Yesterday saw the publication of a stark and upsetting report into the care provided to women and babies at the East Kent Hospitals University NHS Trust. It makes for hard reading, especially for local people – many of whom have experienced care within trust’s hospitals or know relatives who have.

Many people in our area either personally know, or have heard of a family, who have lost a baby due to poor care received at either the QEQM hospital in Margate or the William Harvey Hospital in Ashford between 2009 and 2020 (the period of time the report considered). Our hearts go out to them, and all our thoughts remain with the families who will forever grieve children lost too soon. The report published yesterday examined those cases where babies died and many other cases of baby injury, maternal death and other physical harm caused by suboptimal care.

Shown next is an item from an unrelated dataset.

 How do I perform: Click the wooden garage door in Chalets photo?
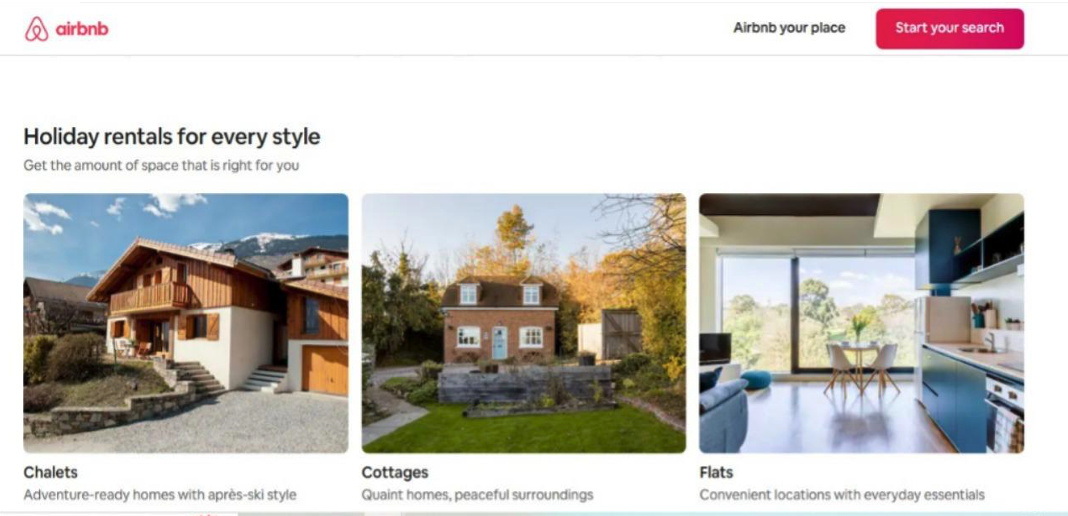click(324, 370)
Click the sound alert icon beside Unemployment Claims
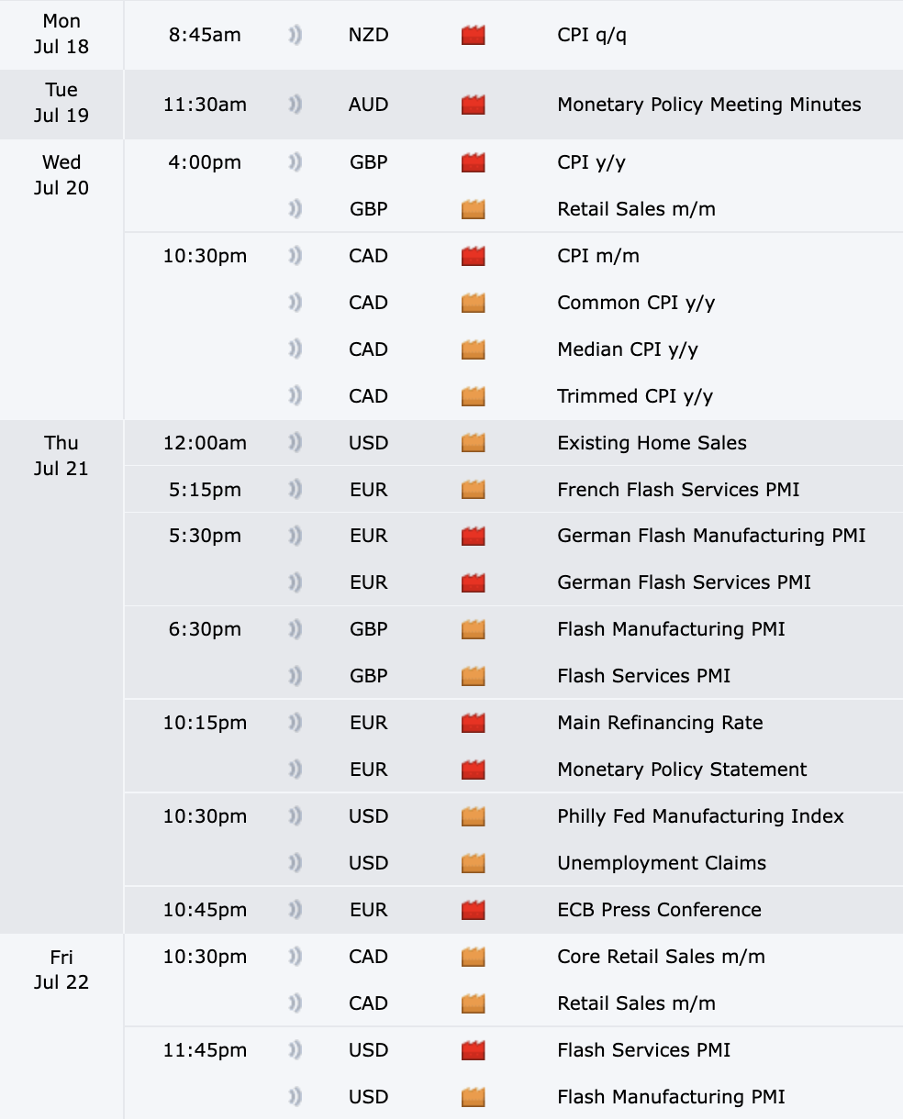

Dr Bill Kirkup’s report has revealed that the lives of 45 babies could have been saved in East Kent if they had received proper care. The report also details how if only East Kent’s standards of care had been raised to nationally recognised standards, the outcomes would have been different in 97 of the 202 cases the report reviewed.

A newborn baby on mother
A newborn baby on mother's lap

The report has also been of profound importance to me personally: I gave birth to my own children in Margate’s QEQM hospital. One of my longer stays there was because one of my babies had contracted suspected sepsis during the delivery. I never sought or received answers as to the cause of the infection; after many, many days on a drip my son came home. However, during my long stay on the maternity ward, I witnessed many things raised in the Kirkup Report. I had a staff member crying at the end of my bed because she was exhausted; I had test results get lost; a wonderful member of staff was unprofessionally berated by another within earshot; I had to occupy a bed that someone else could have had because a Bank Holiday meant things within the hospital just didn’t get done – there weren’t the staff to do them; I also heard staff criticising parents and eye-rolling at things overheard in the hallway outside my room. Rosie Duffield, the Labour MP for Canterbury, has called the culture at the hospitals ‘toxic and dysfunctional’. I saw that to be true.

Getting this report published is just a stage in the bereaved East Kent families’ fight for justice. To quote Labour’s Shadow Minister for Health and Social Care, Feryal Clark, ‘It isn’t a case of a few bad apples; what happened at East Kent, just like what happened at Shrewsbury and Morecambe Bay was years of systemic negligence that cost lives…for too long people turned a blind eye and tolerated the intolerable. Underpinning the issues in maternity care…is workforce; more midwives are leaving the professional than joining. There is now a shortage of over 2000 midwives in England. We just don’t have the staff to provide good and safe care.’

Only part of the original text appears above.